MediaIngredientMech: LLM-Assisted Media Ingredient Curation
Overview
MediaIngredientMech leverages Large Language Models (LLMs) to curate and standardize media ingredient ontology mappings for microbial cultivation research. It addresses the challenge of inconsistent ingredient naming and ambiguous chemical identifiers in cultivation protocols through AI-assisted semantic matching and human-in-the-loop validation workflows.

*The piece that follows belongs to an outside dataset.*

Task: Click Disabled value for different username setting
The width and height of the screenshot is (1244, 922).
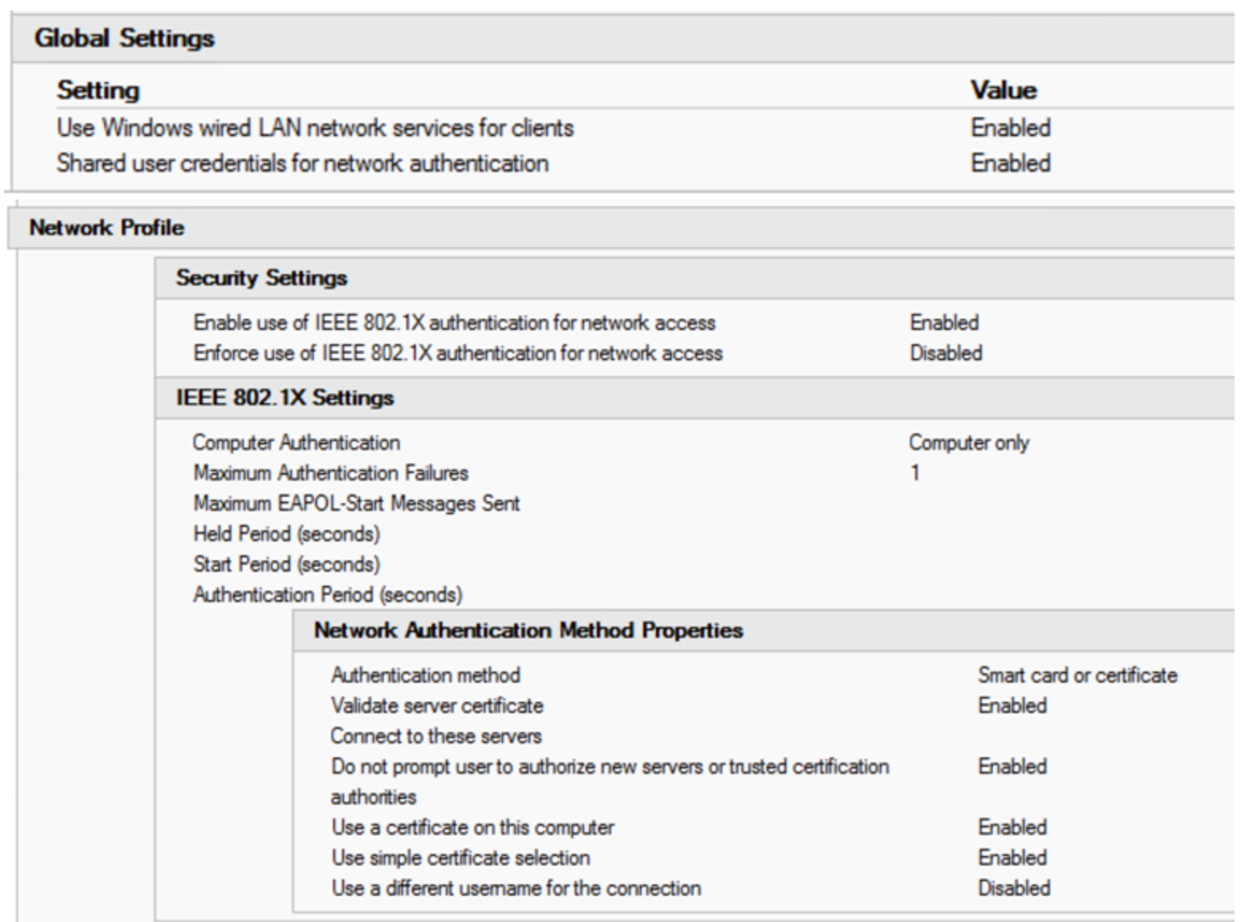Action: (1013, 888)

The Challenge: Media ingredients are described using inconsistent terminology across scientific literature, culture collections, and laboratory protocols. The same chemical compound might be referred to by common names, trade names, systematic IUPAC names, or ambiguous abbreviations, making automated data integration difficult.
The Solution: MediaIngredientMech uses LLMs to intelligently map ingredient names to standardized ontology terms (ChEBI, PubChem, METPO), with confidence scoring, batch processing capabilities, and curation workflows for ambiguous cases.
Key Features
🤖 LLM-Powered Semantic Matching
- Leverages foundation models for ingredient name normalization
- Context-aware mapping considering cultivation domain knowledge
- Handles synonyms, abbreviations, and trade names
- Multi-ontology alignment (ChEBI, PubChem, custom vocabularies)
📋 Curation Workflows
- Automated processing for high-confidence matches
- Human-in-the-loop validation for ambiguous cases
- Batch processing of large datasets
- Quality control and consistency checking
📊 Quality Metrics
- Confidence scores for each mapping
- Provenance tracking for curation decisions
- Validation status and review history
- Inter-annotator agreement metrics
🔗 Ontology Integration
- ChEBI (Chemical Entities of Biological Interest)
- PubChem compound database
- METPO (Microbial Ecology and Taxonomy Phenotypic Ontology)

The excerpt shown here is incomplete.